Der Zabelstein ist mit circa 483 Metern die höchste Erhebung des nördlichen Steigerwalds. Sowohl bei Einheimischen als auch bei Touristen aus nah und fern ist er ein beliebtes Ausflugsziel im südlichen Landkreis Schweinfurt. Einen ersten Aussichtsturm gab es hier bereits im Jahr 1956, zwei weitere Bauwerke lösten diesen über die Jahre ab. Nachdem auch der Letzte aus Sicherheitsgründen gesperrt werden musste, können Wandernde inzwischen wieder einen tollen Blick über die fränkische Natur genießen. An gleicher Stelle wie zuvor wurde ein neuer Aussichtsturm in Holz-Stahlbauweise errichtet - optisch ein wahrer Hingucker!

So sieht der neue Zabelstein-Turm aus

Mit einer Gesamthöhe von rund 19,5 Metern bildet ein regelmäßiges Sechseck den Grundriss des beliebten Ausflugsziels. Durch sechs Außenstützen in Brettschichtholz weist der Aussichtsturm eine außergewöhnlich gebogene Form auf. Für die horizontalen Querträger zwischen den Stützen sowie die Aussteifungsdiagonalen wurden schlanke Stahlquerschnitte verwendet. Zudem ist die integrierte Treppenanlage aus korrosionsgeschütztem Stahl gebaut und kann so auch hohen Belastungen standhalten.
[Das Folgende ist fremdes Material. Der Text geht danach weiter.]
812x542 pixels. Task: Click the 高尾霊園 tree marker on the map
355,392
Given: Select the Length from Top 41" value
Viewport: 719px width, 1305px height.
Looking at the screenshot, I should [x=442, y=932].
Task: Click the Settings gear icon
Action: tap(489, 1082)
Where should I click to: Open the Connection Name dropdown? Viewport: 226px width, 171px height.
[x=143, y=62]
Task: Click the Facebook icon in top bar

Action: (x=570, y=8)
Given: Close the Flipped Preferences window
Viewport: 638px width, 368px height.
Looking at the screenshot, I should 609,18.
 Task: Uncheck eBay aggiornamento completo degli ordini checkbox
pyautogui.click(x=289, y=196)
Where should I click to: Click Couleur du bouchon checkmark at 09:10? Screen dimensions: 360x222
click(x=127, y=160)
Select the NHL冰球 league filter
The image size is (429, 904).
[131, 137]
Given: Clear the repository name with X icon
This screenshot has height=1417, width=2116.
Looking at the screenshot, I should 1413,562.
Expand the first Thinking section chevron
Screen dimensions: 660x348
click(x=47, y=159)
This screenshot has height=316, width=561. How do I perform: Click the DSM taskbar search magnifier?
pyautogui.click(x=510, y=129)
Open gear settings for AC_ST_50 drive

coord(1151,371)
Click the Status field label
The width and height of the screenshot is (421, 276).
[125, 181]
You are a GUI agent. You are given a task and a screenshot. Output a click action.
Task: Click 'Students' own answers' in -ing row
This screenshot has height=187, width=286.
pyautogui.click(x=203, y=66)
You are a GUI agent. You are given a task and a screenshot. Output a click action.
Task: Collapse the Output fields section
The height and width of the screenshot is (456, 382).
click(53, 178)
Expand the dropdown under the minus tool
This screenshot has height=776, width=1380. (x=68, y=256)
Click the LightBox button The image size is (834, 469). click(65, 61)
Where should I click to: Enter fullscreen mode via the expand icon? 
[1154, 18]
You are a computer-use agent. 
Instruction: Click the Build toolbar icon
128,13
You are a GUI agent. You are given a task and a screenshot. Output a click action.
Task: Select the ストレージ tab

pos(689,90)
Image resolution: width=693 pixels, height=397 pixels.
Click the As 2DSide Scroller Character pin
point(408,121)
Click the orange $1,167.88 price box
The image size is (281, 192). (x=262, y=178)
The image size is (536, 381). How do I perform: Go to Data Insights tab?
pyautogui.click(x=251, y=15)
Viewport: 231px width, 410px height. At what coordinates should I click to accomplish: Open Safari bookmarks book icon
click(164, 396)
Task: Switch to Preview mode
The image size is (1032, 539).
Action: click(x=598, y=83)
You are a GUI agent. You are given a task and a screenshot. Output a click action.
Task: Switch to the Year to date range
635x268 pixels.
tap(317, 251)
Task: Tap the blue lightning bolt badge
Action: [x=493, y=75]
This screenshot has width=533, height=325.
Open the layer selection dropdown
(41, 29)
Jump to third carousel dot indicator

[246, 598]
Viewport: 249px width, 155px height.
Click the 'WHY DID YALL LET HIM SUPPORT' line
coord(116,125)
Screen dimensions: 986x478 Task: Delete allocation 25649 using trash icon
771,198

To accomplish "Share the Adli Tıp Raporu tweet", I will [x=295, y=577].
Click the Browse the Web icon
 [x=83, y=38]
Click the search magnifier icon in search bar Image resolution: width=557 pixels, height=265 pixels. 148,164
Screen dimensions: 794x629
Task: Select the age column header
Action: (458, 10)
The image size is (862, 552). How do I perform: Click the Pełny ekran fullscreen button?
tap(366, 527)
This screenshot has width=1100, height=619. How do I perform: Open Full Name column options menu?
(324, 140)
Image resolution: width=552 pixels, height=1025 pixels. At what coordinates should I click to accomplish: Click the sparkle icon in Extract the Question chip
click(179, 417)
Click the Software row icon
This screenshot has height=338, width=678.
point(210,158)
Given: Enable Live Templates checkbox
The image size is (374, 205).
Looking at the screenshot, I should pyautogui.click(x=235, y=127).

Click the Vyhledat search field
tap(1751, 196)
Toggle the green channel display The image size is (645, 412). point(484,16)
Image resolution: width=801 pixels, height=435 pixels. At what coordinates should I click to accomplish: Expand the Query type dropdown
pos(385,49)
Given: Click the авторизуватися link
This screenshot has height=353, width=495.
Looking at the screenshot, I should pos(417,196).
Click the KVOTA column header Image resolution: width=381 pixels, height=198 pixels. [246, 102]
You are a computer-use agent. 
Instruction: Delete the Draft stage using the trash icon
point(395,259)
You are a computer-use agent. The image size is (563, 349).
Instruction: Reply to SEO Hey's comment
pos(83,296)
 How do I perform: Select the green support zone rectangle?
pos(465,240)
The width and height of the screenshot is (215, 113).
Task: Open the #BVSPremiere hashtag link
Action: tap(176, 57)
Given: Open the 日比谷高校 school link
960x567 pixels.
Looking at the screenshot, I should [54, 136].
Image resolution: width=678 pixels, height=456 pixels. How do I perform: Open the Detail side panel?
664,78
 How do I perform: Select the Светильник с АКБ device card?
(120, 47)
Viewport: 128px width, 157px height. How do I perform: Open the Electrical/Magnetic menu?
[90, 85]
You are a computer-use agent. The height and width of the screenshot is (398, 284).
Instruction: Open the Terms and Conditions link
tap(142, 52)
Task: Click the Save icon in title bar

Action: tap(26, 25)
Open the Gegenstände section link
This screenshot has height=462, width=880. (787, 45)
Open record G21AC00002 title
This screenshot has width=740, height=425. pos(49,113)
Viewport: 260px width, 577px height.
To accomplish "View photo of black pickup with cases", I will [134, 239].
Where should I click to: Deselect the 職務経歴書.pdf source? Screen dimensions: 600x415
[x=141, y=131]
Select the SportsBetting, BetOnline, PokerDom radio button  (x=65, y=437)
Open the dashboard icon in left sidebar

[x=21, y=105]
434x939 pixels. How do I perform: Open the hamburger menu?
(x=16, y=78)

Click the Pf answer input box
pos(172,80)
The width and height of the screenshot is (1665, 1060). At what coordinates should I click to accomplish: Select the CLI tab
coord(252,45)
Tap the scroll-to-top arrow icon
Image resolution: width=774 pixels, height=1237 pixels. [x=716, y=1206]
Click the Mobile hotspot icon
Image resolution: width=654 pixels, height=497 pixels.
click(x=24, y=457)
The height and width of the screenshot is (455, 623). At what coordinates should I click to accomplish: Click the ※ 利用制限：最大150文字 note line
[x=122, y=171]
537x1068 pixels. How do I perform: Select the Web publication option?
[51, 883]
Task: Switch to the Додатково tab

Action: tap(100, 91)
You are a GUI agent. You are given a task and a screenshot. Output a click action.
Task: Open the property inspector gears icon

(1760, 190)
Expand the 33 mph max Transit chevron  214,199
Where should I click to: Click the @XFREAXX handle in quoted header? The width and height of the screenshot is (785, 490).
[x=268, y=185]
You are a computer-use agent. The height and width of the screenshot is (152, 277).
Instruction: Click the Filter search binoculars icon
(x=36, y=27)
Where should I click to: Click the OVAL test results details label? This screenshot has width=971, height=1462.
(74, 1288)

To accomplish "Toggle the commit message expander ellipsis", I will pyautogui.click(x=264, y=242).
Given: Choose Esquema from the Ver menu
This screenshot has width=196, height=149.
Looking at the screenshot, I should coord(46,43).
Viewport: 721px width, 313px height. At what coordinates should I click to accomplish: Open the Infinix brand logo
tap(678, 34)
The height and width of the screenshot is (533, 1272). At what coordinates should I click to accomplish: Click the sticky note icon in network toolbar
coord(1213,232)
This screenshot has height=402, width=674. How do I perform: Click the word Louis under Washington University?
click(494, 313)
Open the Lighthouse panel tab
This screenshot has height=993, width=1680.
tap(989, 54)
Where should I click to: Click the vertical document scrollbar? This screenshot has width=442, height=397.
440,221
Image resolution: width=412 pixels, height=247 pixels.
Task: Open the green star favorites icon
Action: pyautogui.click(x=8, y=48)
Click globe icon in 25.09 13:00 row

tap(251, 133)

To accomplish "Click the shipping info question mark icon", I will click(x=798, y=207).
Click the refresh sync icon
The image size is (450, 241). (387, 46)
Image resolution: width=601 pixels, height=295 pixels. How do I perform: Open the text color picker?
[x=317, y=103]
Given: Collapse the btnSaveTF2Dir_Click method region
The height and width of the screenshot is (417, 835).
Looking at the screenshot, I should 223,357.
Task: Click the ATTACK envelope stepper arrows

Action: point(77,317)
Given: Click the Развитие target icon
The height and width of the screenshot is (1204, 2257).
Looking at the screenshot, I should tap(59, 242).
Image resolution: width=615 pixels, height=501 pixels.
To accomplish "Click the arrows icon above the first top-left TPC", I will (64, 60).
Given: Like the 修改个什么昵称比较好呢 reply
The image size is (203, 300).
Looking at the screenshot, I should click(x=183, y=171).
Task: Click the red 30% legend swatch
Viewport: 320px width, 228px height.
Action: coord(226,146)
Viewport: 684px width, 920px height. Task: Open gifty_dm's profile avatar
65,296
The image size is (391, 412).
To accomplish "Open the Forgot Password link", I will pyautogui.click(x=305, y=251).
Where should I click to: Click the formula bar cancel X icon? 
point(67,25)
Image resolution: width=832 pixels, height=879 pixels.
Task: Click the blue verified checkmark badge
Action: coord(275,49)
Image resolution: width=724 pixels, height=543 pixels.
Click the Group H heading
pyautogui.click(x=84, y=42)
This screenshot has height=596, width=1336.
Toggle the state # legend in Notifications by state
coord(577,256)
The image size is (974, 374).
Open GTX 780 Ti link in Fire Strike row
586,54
Ab einer Höhe von 11,25 Metern sind die Holzstützen des Bauwerks nach außen gebogen, sodass sich das Sechseck bis auf eine Seitenlänge von etwa vier Metern aufweitet. Dadurch entsteht die notwendige Fläche für die Aussichtsplattform. Hier können Besucher eine wunderbare Fernsicht in das Steigerwaldvorland bestaunen. Bei klarem Wetter reicht der Blick sogar bis in das Maintal, die Haßberge und die Rhön.

Der Neubau des Ausflugsziels im Überblick

  • Ende 2017/Anfang 2018: Sperrung des Turms, Entscheidung zwischen Neubau oder Sanierung 
  • bis Mitte 2018: Prüfung der Zuwendungsvoraussetzungen, Ausschreibung und Beauftragung der Planungsleistung, Ausschreibung und Beauftragung von Gutachterleistungen, Ausarbeitung eines Vorentwurfs ähnlich dem Lörmecke-Turm 
  • bis Ende 2018/Anfang 2019: Ablehnung des Vorentwurfs ähnlich dem Lörmecke-Turm aus Kostengründen, Ausarbeitung von Vorentwürfen für kostengünstigere Türme 
  • bis Mitte 2019: Ausarbeitung des Entwurfs für den Turm in der heutigen Form, Ausarbeitung von Planunterlagen und einer detaillierten Kostenberechnung für den Turm in der heutigen Form, Abbau des Vorgängerturms 
  • bis Ende 2019/Anfang 2020: Eingang des Baugenehmigungsbescheids und des Inaussichtstellungsbescheids, Prüfung der Detailstatik durch LGA, Kontaktaufnahme mit bauausführenden Firmen 
  • bis Mitte 2020: Ausschreibung und Beauftragung der Bauleistungen, Beginn der Werkplanung und der Vorfertigung der Bauteile 
  • bis Ende 2020: Wegeertüchtigung, Montage des Turms vor Ort 

Zum Jahreswechsel 2017/2018 wurde der Vorgängerturm aus Sicherheitsgründen für die Öffentlichkeit gesperrt. Eine Überprüfung der Statik durch externe Fachleute hatte gezeigt, dass der Turm erhebliche Mängel aufwies. Weitere Untersuchungen verdeutlichten, dass bei einer Sanierung Kosten und Nutzen in keinem vertretbaren Verhältnis gestanden hätten. Aus diesem Grund fiel die Entscheidung auf den Neubau des Turms.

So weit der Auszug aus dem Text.